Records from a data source
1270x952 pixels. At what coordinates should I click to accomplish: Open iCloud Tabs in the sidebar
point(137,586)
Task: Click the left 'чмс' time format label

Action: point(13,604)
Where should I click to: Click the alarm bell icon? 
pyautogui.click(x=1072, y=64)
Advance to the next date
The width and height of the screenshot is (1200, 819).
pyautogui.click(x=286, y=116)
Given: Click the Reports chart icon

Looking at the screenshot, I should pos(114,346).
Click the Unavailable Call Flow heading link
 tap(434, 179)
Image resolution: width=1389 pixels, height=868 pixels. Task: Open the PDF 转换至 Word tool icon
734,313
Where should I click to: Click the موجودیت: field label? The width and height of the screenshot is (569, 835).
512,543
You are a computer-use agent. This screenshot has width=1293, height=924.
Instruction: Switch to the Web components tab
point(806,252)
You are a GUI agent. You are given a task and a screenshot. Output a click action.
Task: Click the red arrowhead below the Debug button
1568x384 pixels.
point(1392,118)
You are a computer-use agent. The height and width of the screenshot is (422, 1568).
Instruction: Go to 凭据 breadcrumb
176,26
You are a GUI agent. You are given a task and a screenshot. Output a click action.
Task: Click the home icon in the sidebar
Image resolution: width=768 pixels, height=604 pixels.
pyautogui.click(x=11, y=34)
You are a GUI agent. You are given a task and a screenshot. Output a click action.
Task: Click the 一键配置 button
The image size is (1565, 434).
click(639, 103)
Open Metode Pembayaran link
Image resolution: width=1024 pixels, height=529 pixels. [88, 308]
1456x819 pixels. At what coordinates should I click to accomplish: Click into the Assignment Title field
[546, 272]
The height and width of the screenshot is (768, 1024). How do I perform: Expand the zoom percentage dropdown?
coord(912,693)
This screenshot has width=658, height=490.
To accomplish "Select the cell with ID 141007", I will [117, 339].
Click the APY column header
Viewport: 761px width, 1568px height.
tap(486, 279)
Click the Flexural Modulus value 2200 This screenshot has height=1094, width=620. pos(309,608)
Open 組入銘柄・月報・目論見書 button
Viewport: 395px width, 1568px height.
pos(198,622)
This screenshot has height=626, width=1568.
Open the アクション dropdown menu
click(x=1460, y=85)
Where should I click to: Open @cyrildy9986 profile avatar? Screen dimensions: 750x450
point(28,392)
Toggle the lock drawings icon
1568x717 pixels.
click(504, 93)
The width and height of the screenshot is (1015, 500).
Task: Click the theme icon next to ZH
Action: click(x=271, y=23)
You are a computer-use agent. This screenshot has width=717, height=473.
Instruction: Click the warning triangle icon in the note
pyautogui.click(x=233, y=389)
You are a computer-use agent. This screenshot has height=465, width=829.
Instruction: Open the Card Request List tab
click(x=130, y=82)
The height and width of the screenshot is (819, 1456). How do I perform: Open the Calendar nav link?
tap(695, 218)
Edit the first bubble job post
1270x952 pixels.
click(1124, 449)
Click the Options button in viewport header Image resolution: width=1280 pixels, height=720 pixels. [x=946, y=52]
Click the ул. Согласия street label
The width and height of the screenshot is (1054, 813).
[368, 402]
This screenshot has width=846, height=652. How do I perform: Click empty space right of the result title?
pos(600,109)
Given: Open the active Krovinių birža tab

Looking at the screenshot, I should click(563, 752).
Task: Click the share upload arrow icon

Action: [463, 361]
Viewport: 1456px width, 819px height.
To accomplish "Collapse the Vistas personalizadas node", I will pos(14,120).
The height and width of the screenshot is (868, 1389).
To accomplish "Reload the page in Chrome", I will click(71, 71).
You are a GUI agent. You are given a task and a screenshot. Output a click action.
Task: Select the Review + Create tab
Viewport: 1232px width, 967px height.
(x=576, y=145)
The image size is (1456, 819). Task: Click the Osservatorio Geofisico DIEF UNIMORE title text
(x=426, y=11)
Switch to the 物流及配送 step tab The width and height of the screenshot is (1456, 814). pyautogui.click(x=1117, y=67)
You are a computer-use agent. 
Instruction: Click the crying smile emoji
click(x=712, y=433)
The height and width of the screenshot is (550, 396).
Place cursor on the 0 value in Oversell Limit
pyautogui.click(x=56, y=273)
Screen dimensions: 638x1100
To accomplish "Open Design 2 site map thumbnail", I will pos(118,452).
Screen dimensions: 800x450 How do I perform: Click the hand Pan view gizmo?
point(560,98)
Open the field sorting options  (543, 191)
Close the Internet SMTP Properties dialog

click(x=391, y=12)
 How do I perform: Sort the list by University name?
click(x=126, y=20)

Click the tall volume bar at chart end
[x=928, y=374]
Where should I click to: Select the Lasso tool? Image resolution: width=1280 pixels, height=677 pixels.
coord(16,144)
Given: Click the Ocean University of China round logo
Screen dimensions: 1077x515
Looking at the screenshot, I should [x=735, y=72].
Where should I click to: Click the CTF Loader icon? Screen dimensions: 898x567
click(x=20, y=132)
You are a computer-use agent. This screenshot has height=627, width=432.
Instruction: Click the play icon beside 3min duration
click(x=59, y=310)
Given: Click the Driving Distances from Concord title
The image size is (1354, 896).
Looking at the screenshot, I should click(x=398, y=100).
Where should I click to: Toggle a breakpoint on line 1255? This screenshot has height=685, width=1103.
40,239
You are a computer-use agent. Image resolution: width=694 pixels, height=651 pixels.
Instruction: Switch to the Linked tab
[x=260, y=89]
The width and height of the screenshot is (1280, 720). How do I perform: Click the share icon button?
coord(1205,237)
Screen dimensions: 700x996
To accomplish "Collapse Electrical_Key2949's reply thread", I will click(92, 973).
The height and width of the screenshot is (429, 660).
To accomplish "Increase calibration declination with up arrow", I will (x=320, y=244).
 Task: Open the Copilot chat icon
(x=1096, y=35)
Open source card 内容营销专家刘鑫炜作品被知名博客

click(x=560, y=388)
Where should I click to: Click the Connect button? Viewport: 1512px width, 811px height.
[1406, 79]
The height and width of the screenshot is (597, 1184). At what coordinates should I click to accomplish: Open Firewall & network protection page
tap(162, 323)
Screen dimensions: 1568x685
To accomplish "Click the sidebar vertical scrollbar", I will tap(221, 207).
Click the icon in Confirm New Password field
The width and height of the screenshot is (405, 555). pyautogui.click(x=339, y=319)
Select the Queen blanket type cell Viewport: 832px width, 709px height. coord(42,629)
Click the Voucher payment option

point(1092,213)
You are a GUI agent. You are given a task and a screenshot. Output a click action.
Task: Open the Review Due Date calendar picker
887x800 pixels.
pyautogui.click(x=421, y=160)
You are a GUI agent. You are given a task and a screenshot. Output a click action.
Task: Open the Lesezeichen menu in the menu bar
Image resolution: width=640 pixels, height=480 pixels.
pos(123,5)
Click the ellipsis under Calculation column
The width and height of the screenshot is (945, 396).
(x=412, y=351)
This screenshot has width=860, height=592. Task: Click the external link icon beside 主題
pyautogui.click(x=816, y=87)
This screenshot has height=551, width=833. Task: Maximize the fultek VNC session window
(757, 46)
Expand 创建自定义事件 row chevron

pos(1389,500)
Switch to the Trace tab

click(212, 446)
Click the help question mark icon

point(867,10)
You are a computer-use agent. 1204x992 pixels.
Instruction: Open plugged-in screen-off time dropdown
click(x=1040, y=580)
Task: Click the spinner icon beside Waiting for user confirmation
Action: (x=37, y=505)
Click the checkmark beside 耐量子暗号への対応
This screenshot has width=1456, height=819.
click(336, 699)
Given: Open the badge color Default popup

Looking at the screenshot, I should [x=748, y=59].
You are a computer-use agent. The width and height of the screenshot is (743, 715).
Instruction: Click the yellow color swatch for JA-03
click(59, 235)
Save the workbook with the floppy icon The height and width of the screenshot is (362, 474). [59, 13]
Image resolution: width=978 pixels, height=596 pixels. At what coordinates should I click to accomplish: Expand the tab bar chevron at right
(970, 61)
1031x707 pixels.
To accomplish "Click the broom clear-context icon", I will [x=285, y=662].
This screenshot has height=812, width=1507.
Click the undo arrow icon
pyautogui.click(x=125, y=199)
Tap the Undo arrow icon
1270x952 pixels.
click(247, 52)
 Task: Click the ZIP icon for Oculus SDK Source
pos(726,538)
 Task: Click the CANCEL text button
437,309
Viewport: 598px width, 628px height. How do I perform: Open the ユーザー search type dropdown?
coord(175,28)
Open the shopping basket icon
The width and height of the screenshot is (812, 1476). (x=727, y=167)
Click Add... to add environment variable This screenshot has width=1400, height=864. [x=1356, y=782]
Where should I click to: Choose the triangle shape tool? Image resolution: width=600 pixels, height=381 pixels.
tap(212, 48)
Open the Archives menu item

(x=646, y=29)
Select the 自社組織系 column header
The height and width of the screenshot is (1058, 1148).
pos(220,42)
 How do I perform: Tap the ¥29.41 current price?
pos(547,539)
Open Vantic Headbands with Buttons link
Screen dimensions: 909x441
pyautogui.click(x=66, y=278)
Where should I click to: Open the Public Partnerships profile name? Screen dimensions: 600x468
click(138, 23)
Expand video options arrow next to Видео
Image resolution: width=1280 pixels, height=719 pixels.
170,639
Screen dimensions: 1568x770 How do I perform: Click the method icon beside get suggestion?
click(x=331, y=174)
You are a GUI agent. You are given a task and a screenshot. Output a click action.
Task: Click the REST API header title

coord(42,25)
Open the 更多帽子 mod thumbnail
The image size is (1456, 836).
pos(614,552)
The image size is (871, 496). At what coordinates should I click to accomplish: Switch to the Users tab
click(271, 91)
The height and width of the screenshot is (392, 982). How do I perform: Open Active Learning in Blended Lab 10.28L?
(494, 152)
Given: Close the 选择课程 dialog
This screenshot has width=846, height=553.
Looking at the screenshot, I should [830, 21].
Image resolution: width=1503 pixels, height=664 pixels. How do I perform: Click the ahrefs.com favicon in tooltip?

## YOUR TASK
Rewrite each line from the start of the records through the line containing "Action: point(13,604)", keeping the requests, and multiply every coordinate in the answers by 1.5, rounding to whole numbers with halves rounded up.

## FINAL ANSWER
1270x952 pixels. At what coordinates should I click to accomplish: Open iCloud Tabs in the sidebar
point(206,879)
Task: Click the left 'чмс' time format label

Action: point(20,906)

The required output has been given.